**Description of the task**
From the records below, please repeat exactly the line that has "This screenshot has height=315, width=616.", the line that has "Task: Click external-link", and every line between them, and nothing else.

^^^^

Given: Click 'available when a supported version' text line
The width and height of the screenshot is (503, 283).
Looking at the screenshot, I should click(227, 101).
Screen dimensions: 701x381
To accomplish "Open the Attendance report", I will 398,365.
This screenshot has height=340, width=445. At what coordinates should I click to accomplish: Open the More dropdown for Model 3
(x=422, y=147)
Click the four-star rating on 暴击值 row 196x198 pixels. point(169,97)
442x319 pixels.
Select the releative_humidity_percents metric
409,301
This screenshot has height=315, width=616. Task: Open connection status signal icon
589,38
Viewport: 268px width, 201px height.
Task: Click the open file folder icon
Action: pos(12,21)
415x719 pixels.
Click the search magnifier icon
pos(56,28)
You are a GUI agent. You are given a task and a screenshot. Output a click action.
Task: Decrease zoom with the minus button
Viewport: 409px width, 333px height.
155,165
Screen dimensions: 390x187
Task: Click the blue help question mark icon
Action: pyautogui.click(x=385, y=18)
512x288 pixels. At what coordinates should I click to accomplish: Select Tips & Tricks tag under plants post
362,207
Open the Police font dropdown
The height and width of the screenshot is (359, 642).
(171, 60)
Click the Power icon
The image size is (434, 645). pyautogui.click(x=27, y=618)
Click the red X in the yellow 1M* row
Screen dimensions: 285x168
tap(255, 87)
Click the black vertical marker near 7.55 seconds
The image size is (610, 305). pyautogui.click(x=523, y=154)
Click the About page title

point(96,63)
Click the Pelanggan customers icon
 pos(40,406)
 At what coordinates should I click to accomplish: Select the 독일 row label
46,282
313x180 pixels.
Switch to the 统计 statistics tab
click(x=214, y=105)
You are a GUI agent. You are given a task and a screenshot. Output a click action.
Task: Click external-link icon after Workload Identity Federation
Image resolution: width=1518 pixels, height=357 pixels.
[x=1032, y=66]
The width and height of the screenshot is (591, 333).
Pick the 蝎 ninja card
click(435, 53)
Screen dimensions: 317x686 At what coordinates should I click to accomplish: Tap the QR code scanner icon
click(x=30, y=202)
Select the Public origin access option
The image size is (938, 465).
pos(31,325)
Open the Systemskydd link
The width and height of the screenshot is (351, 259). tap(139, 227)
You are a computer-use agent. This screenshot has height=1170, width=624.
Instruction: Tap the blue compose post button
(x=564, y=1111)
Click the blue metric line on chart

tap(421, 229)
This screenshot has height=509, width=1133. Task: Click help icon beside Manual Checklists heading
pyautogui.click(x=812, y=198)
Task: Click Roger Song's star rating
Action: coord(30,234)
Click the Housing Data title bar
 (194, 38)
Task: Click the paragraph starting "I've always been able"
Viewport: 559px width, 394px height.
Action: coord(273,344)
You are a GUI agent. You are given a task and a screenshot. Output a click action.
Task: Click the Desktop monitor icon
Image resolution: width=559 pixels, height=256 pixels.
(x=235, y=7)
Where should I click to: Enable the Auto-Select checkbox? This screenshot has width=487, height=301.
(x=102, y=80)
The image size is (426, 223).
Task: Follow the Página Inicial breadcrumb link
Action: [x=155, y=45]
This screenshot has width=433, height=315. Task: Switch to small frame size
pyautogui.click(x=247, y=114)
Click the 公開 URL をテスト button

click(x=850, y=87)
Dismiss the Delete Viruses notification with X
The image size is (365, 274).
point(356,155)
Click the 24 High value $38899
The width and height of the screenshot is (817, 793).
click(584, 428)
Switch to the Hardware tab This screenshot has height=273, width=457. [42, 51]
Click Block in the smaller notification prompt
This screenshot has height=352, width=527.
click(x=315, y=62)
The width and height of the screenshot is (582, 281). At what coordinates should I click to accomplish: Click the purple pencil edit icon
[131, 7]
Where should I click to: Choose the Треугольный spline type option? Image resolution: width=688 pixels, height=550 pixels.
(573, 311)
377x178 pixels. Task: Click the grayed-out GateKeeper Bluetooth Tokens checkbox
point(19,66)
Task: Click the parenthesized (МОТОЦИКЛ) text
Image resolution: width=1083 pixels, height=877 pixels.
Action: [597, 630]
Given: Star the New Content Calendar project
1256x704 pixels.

^^^^

**Written answer**
This screenshot has height=315, width=616. Task: Open connection status signal icon
589,38
Viewport: 268px width, 201px height.
Task: Click the open file folder icon
Action: pos(12,21)
415x719 pixels.
Click the search magnifier icon
pos(56,28)
You are a GUI agent. You are given a task and a screenshot. Output a click action.
Task: Decrease zoom with the minus button
Viewport: 409px width, 333px height.
155,165
Screen dimensions: 390x187
Task: Click the blue help question mark icon
Action: pyautogui.click(x=385, y=18)
512x288 pixels. At what coordinates should I click to accomplish: Select Tips & Tricks tag under plants post
362,207
Open the Police font dropdown
The height and width of the screenshot is (359, 642).
(171, 60)
Click the Power icon
The image size is (434, 645). pyautogui.click(x=27, y=618)
Click the red X in the yellow 1M* row
Screen dimensions: 285x168
tap(255, 87)
Click the black vertical marker near 7.55 seconds
The image size is (610, 305). pyautogui.click(x=523, y=154)
Click the About page title

point(96,63)
Click the Pelanggan customers icon
 pos(40,406)
 At what coordinates should I click to accomplish: Select the 독일 row label
46,282
313x180 pixels.
Switch to the 统计 statistics tab
click(x=214, y=105)
You are a GUI agent. You are given a task and a screenshot. Output a click action.
Task: Click external-link icon after Workload Identity Federation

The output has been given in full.